*TASK DESCRIPTION*.
Write out exactly the lines of the entries below, from the first through the line containing "Viewport: 1080px width, 1158px height.", and nothing beyond them.

Saved entries
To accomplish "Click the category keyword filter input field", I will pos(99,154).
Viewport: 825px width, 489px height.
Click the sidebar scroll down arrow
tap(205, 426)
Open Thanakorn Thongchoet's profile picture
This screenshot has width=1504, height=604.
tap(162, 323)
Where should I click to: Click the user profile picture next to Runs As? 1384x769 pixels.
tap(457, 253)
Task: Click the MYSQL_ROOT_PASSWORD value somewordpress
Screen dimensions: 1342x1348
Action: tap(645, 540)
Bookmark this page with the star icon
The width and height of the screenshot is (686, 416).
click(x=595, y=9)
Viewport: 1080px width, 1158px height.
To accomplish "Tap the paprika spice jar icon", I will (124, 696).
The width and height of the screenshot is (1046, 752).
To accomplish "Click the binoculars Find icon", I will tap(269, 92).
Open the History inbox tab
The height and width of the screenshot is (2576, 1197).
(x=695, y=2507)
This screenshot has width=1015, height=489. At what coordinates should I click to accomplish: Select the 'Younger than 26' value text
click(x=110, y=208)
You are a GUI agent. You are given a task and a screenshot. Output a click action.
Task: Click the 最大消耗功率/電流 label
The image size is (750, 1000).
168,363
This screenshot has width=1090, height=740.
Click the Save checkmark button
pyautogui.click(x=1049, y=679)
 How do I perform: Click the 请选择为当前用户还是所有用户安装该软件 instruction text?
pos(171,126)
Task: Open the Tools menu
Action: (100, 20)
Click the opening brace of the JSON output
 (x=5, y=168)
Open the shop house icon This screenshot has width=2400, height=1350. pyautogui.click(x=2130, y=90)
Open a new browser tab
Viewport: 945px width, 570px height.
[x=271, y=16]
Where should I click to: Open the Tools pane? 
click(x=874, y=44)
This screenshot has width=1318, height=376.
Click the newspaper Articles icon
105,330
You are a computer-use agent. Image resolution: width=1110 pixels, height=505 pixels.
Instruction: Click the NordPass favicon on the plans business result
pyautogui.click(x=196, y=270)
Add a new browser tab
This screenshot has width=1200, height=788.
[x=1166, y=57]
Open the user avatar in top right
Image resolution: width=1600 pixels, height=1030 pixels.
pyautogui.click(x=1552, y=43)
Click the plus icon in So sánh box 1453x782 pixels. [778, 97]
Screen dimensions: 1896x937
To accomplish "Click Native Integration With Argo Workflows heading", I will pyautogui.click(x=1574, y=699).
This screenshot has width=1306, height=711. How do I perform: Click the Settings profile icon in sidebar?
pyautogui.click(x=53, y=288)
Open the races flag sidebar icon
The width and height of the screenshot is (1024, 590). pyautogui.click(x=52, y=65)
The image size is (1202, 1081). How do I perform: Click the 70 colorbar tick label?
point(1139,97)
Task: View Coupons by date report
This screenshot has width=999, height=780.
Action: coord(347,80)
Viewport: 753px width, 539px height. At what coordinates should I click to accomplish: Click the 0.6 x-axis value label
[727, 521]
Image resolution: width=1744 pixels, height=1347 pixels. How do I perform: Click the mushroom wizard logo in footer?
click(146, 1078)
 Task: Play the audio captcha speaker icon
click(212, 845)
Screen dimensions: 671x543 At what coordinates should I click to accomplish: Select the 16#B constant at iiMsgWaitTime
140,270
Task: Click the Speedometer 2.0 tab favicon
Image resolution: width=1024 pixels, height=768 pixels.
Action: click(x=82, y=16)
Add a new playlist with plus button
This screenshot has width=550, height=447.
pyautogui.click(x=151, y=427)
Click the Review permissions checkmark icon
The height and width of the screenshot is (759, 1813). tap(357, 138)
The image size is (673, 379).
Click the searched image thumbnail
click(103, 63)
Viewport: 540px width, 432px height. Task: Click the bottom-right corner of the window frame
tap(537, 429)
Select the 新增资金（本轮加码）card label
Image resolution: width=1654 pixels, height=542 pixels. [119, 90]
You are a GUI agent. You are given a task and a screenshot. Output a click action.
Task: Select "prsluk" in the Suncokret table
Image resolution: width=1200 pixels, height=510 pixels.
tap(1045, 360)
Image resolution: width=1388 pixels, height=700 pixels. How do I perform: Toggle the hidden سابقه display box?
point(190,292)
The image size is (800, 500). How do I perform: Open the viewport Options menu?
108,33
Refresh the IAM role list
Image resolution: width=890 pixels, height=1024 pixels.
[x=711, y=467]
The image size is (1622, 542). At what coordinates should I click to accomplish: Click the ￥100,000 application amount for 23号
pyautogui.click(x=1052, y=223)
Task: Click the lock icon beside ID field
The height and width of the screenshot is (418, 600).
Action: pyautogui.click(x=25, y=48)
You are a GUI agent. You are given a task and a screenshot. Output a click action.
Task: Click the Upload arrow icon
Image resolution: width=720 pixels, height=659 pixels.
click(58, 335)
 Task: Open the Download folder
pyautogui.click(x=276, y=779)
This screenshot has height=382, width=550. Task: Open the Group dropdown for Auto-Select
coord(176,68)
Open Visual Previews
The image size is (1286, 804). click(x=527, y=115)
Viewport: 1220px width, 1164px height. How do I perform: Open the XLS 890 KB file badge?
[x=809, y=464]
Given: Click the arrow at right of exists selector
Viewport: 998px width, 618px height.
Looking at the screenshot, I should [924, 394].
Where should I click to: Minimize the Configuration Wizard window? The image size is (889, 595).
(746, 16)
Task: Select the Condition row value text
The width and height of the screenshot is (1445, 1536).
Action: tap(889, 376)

*OUTPUT OF THE EXERCISE*.
To accomplish "Click the category keyword filter input field", I will pos(99,154).
Viewport: 825px width, 489px height.
Click the sidebar scroll down arrow
tap(205, 426)
Open Thanakorn Thongchoet's profile picture
This screenshot has width=1504, height=604.
tap(162, 323)
Where should I click to: Click the user profile picture next to Runs As? 1384x769 pixels.
tap(457, 253)
Task: Click the MYSQL_ROOT_PASSWORD value somewordpress
Screen dimensions: 1342x1348
Action: tap(645, 540)
Bookmark this page with the star icon
The width and height of the screenshot is (686, 416).
click(x=595, y=9)
Viewport: 1080px width, 1158px height.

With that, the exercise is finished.